## About this exercise
Give back exactly the lines starting at the one with "You are a GUI" and ending at the last line of the data below. Pictures are not part of the copy.
----- Extracted entries -----
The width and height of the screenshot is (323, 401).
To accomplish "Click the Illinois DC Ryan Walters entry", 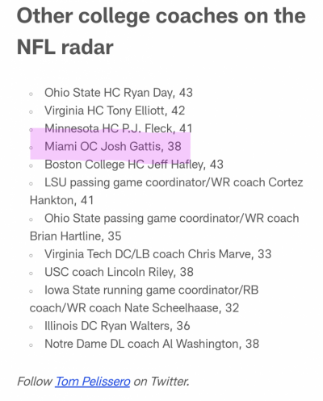I will tap(117, 326).
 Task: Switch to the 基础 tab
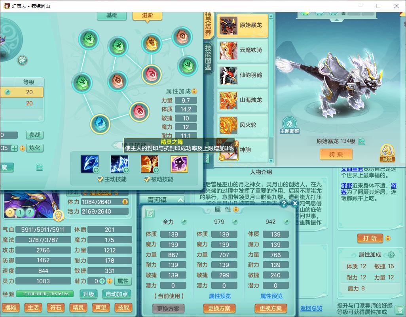(x=112, y=15)
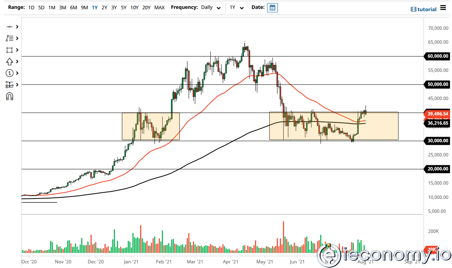Switch chart range to MAX
Screen dimensions: 452x268
(159, 7)
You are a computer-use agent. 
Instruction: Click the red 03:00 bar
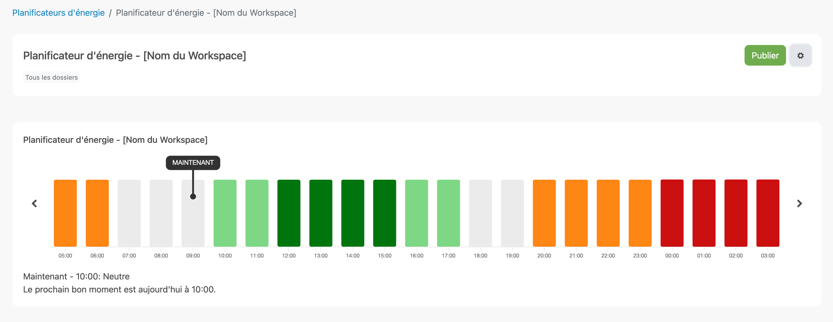coord(768,213)
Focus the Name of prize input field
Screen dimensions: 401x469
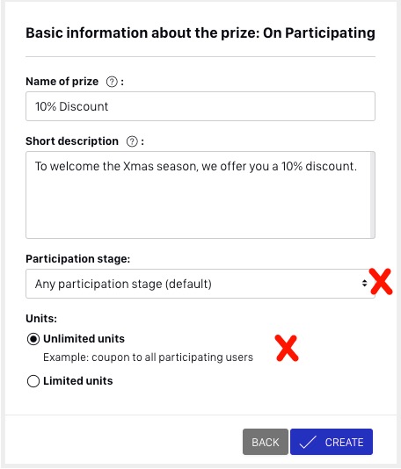click(200, 106)
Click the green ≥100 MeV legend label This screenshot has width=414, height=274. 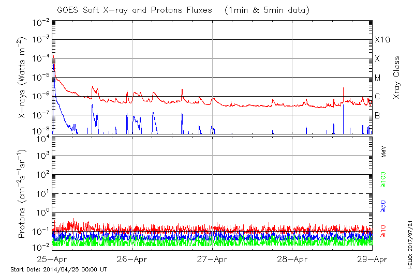[384, 179]
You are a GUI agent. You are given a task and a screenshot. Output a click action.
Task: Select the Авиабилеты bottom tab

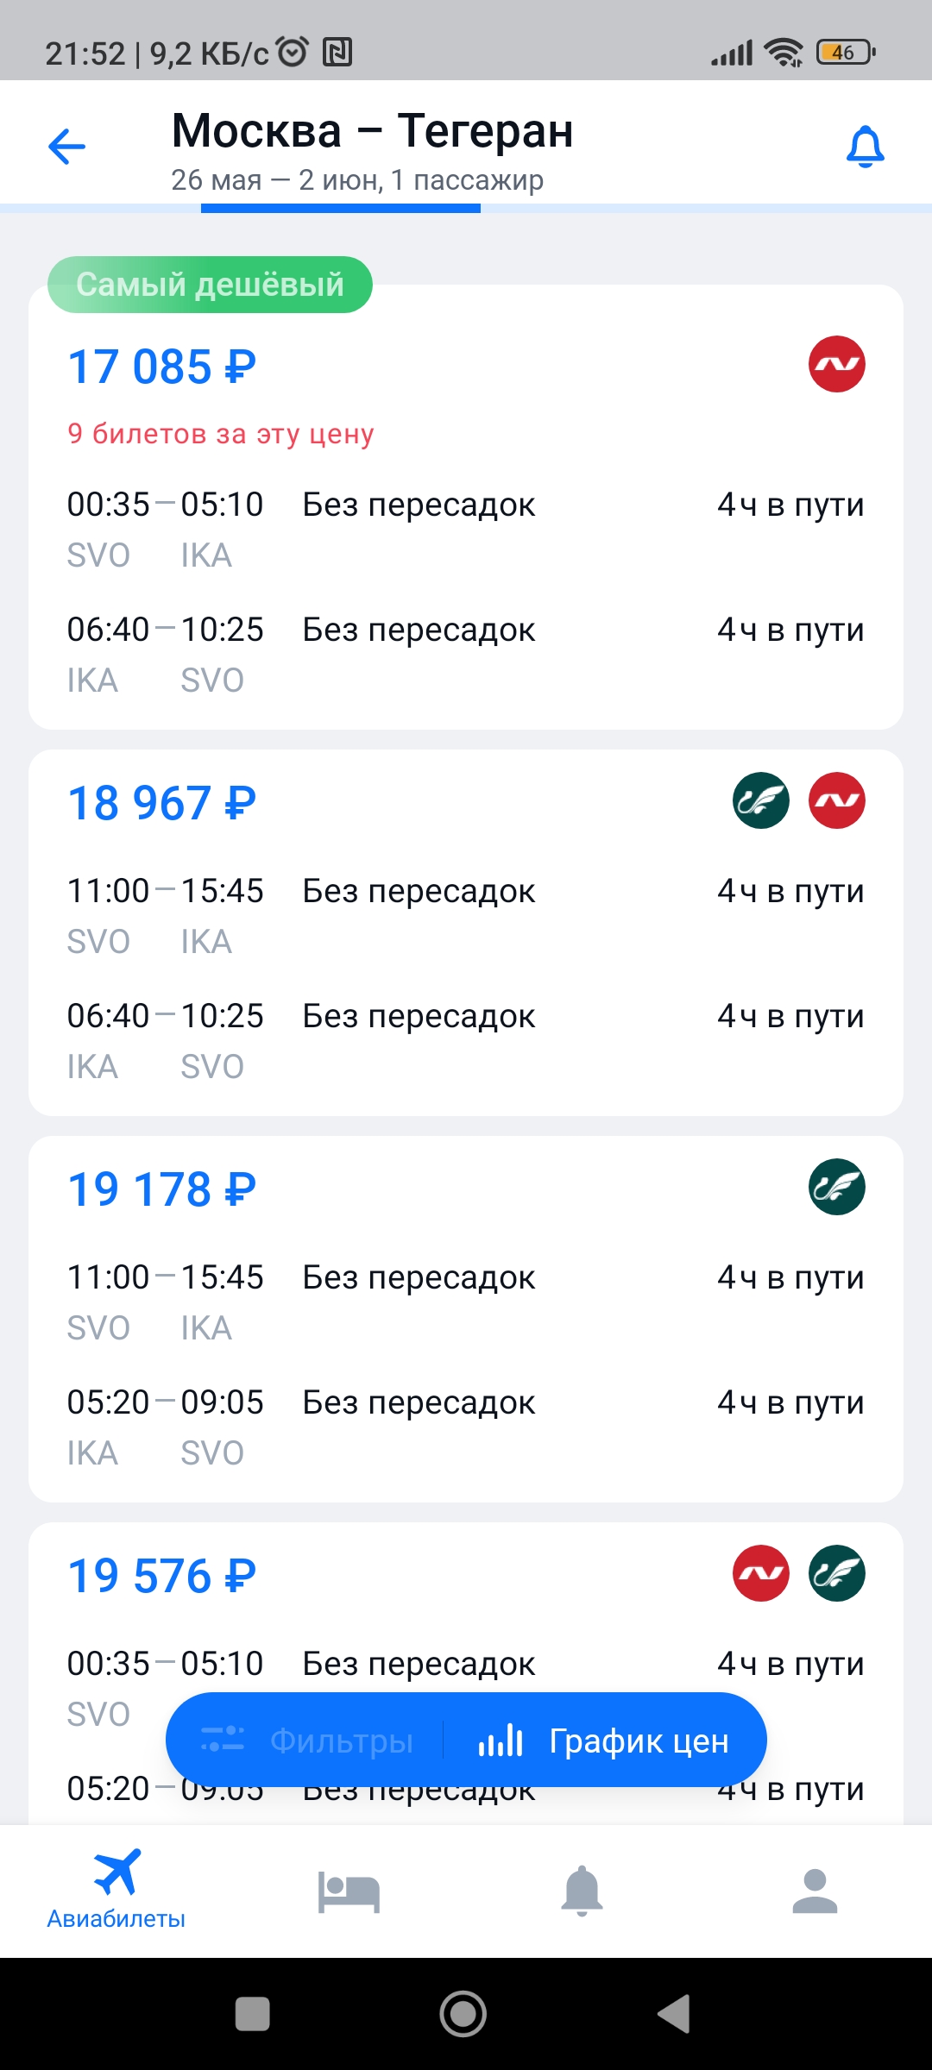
-----
## Answer space
You are a GUI agent. You are given a task and a screenshot. Output a click action.
Task: Select the Авиабилеты bottom tab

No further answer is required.